Leonberg - Gleich ein halbes Dutzend Ärzte hatte ein 43 Jahre alter Mann aufgesucht, um sich rezeptpflichtige Medikamente verschreiben zu lassen. Diese verkaufte er in der Drogenszene weiter, um seine eigene Sucht zu finanzieren. Jetzt ist der Mann am Leonberger Schöffengericht zu einer Haftstrafe verurteilt worden.

 

Dass der 43-Jährige auf der Anklagebank gelandet war, hatte er seiner Ex-Frau zu verdanken. Sie hatte der Krankenkasse gemeldet, dass der Mann womöglich in illegale Machenschaften verstrickt war. „Am Ende lief alles über die Familienversicherung, und ich hatte Angst, dass die Sache irgendwann auf mich zurückfällt“, sagte sie. Schließlich erstattete die Krankenkasse Anzeige gegen den früher in Leonberg lebenden Angeklagten.

Der Drogenabhängige hatte zwischen September 2014 und März 2015 sechs Ärzte in Leonberg konsultiert, um an die Medikamente zu kommen. Die Arznei wird in der Regel Epilepsie-Patienten und bei neuropathischen Schmerzen verschrieben, Drogenabhängigen dient sie aber auch als Heroin-Ersatzstoff.

200 Pillen in einer Woche

Die Rezepte löste er bei Apotheken in Leonberg und Stuttgart ein. Am Ende verkaufte er die Pillen weiter. Für die betroffene Krankenkasse entstand ein Schaden von mehr als 4000 Euro.

Der gelernte Koch stritt einen Handel mit dem Medikament ab. „Es war alles für mich, ich habe nichts verkauft“, sagte er in der Verhandlung. Der Richter Armin Blattner verzog das Gesicht: „Die Tagesdosis liegt bei maximal drei Tabletten, und Sie wollen mir weiß machen, dass Sie innerhalb von nur einer Woche 200 Pillen genommen haben?“, fragte dieser ungläubig.
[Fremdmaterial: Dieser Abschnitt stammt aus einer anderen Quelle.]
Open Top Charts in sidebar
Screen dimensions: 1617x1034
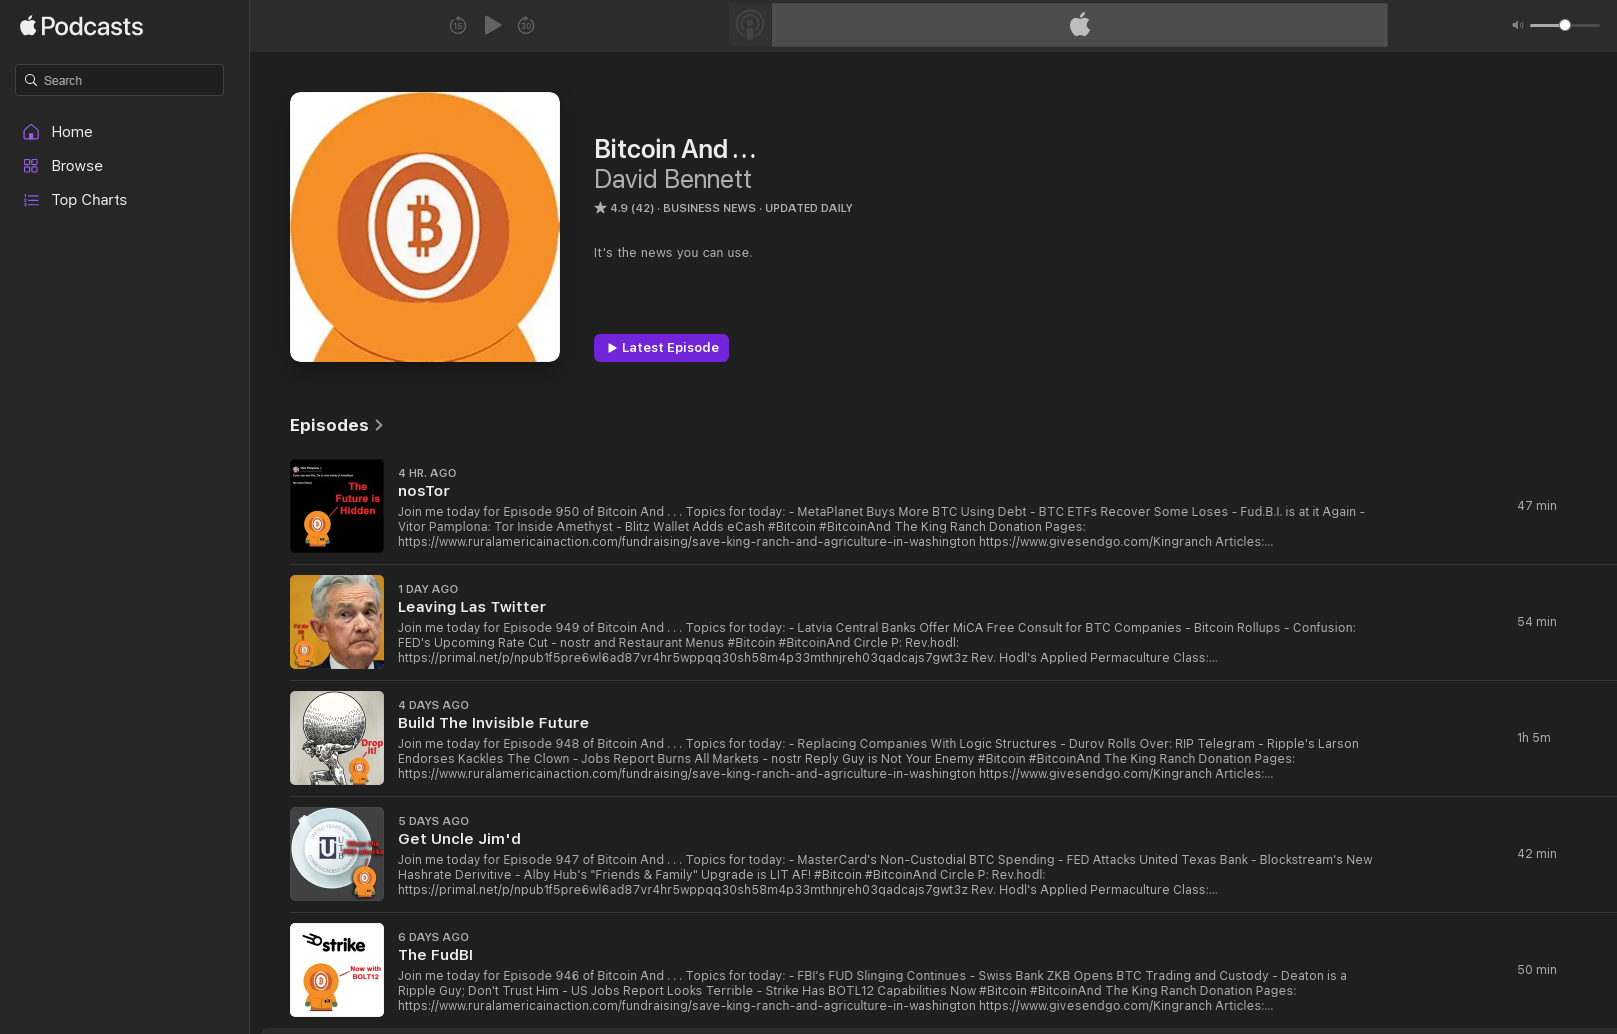tap(89, 200)
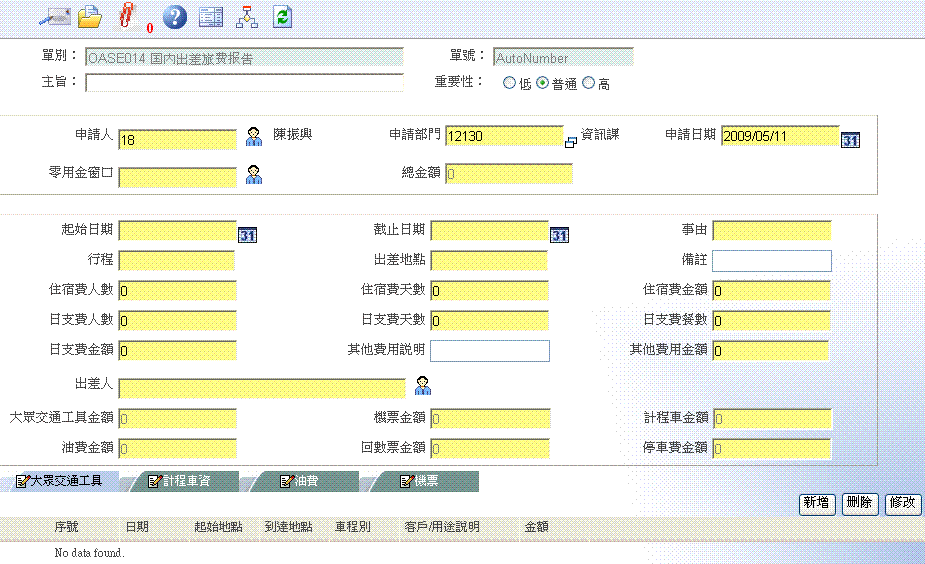Screen dimensions: 925x564
Task: Click into the 主旨 text field
Action: click(x=244, y=82)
Auch die Schöffin zweifelte: „Bei dieser gewaltigen Menge muss es doch Nebenwirkungen gegeben haben.“ Der Angeklagte verneinte: „Das ist wie bei einem Alkoholiker, der das Zeug gewöhnt ist.“ Und warum immer verschiedene Apotheken? „Ich habe die Rezepte dort eingelöst, wo ich eben war“, sagte Mann, der inzwischen in Oldenburg lebt.

Doch spätestens mit der Aussage der früheren Ehefrau hatte das Gericht keine Zweifel mehr daran, dass der 43-jährige Angeklagte das Medikament nicht selbst einnahm. „Immer, wenn er aus Stuttgart zurückkam, hatte er Geld und neue Klamotten gehabt“, sagte die Leonbergerin, die sich nach einem knappen Jahr Ehe von dem Mann scheiden ließ. „Wie ist das möglich, wenn man keinen Job hat?“

Nachdem sie die Krankenkasse über die Machenschaften ihres Ex-Manns informiert hatte, setzte sie auch die behandelnden Ärzte darüber in Kenntnis. Mit dem Geld finanzierte der 43-Jährige nicht zuletzt auch seine Drogensucht. Nach seinem damaligen Konsum gefragt, gab er an, dass er regelmäßig Heroin genommen habe. Außerdem wurde er laut Akten nach einem Abend mit „Heroin, Pillen und Alkohol“ ins Krankenhaus eingeliefert. „Ich glaube nicht, dass es den Stoff für umsonst gibt“, merkte der Staatsanwalt an, der beim Blick auf die Vorstrafen des Mannes nur den Kopf schüttelte.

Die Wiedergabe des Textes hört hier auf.